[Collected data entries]
□ □ □ □

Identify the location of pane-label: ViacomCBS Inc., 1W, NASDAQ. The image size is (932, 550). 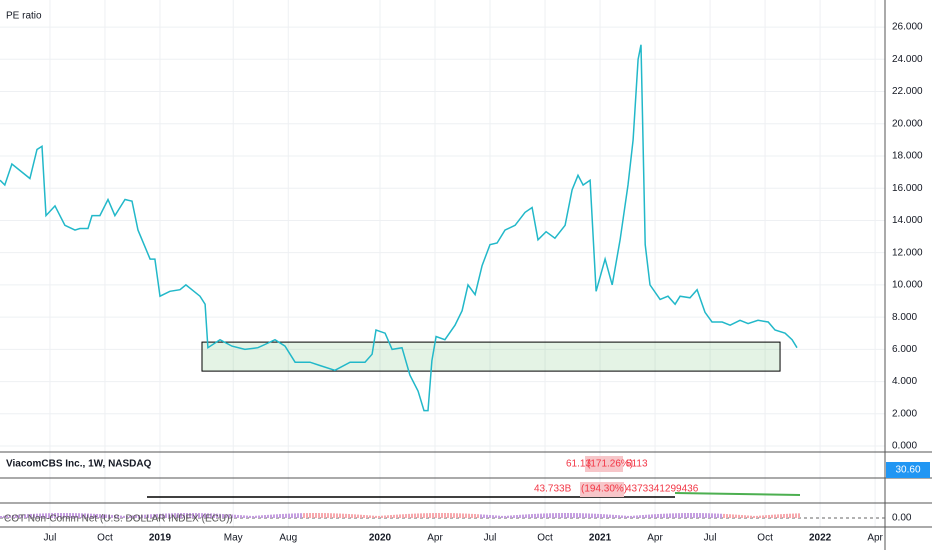
(79, 464).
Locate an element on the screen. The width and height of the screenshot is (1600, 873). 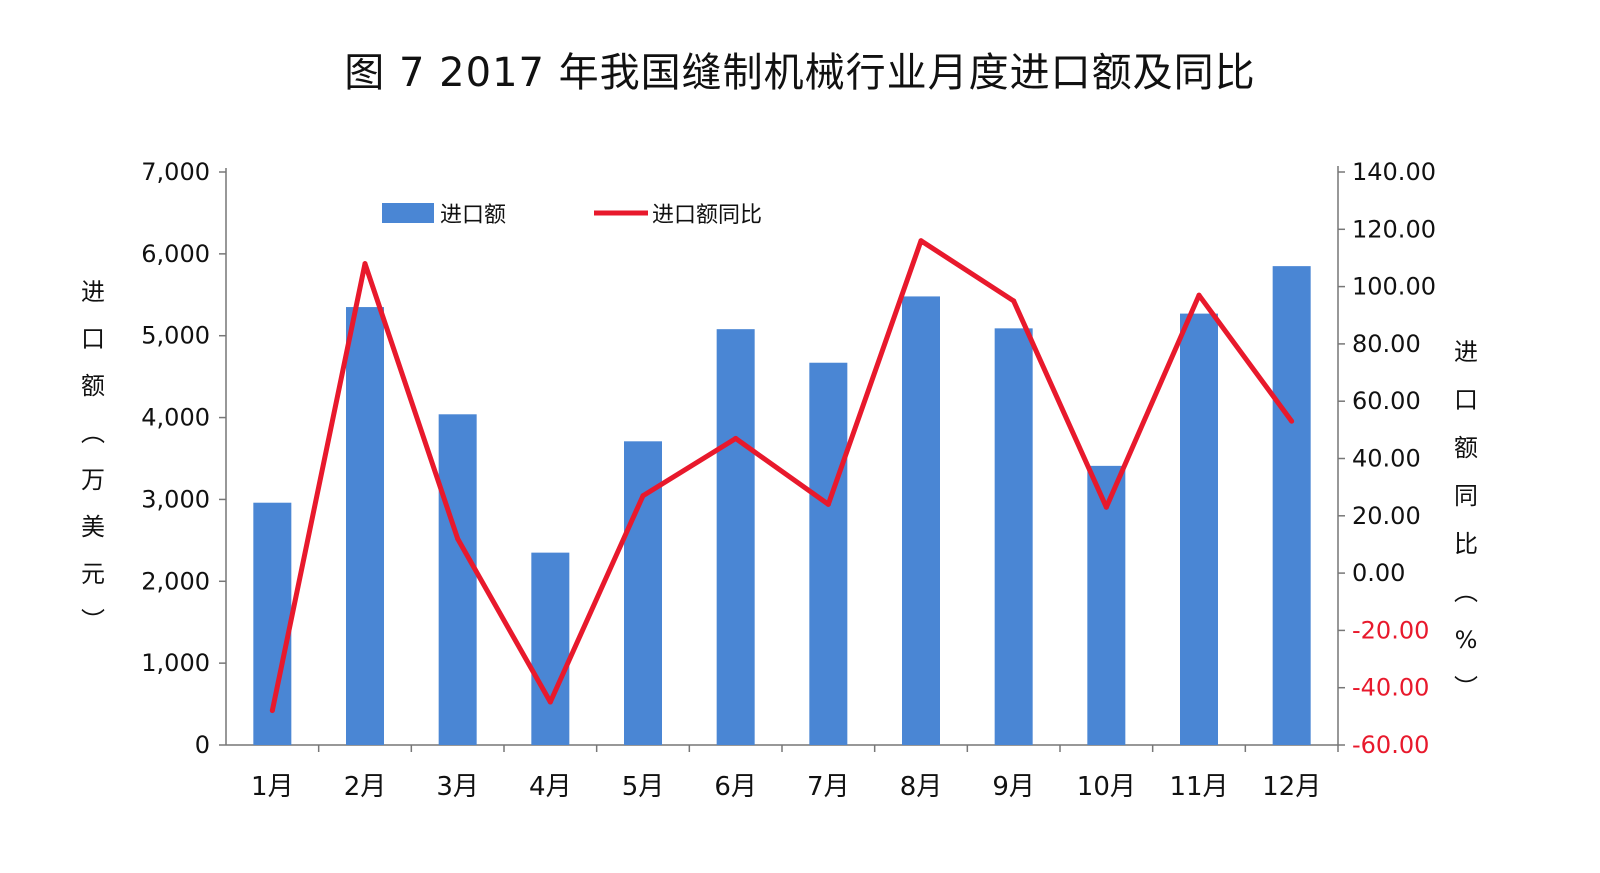
axis-title-char: % is located at coordinates (1466, 640).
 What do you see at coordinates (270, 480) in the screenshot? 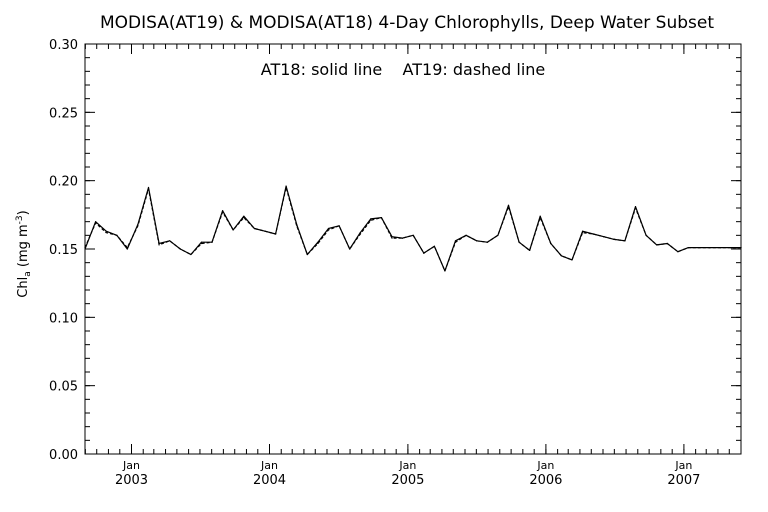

□ □ □ □

Directions for this task
Reproduce word for word the rows above, from the line containing "Locate an element" through the last line of the rows, leaving out the pictures.

Solution below
Locate an element on the screen. The width and height of the screenshot is (1600, 873). 
axis-title-char: % is located at coordinates (1466, 640).
 What do you see at coordinates (270, 480) in the screenshot? 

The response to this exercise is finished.